Records drawn from a dataset
◇ ◇ ◇ ◇ ◇ ◇ ◇

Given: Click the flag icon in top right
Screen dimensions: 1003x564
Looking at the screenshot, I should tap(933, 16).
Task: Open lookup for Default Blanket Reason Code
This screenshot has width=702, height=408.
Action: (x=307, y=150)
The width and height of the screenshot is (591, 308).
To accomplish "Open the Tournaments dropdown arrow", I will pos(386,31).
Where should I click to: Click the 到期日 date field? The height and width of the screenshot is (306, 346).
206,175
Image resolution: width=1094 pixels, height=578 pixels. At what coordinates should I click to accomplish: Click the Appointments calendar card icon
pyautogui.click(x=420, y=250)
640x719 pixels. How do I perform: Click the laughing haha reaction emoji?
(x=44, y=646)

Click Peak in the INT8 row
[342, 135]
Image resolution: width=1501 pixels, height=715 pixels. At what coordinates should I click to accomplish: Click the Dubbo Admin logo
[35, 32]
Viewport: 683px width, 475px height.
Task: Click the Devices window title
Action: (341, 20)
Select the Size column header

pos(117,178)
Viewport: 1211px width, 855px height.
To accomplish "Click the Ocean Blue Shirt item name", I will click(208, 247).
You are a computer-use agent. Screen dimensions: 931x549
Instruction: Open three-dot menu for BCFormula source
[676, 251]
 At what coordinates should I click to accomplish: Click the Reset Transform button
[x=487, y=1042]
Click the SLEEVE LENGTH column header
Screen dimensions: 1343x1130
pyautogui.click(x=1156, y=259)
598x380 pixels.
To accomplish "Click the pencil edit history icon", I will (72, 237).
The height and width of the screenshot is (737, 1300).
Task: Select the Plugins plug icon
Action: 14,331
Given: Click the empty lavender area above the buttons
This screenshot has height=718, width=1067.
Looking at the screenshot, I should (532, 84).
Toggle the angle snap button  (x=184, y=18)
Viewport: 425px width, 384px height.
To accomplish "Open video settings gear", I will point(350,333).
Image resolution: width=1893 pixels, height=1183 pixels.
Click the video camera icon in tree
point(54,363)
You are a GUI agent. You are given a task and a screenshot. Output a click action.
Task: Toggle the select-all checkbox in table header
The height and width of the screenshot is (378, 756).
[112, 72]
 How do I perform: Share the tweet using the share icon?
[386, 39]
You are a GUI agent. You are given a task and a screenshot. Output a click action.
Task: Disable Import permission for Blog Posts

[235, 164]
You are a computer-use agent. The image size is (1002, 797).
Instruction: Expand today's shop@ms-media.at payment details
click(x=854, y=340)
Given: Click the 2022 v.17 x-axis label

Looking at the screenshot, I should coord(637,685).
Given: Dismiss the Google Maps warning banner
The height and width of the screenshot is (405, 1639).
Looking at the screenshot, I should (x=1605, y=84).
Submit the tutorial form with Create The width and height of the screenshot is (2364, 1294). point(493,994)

◇ ◇ ◇ ◇ ◇ ◇ ◇

Written request: Tally the lines above that contain the string "icon" in exactly that case, and give only the number.

Result below: 6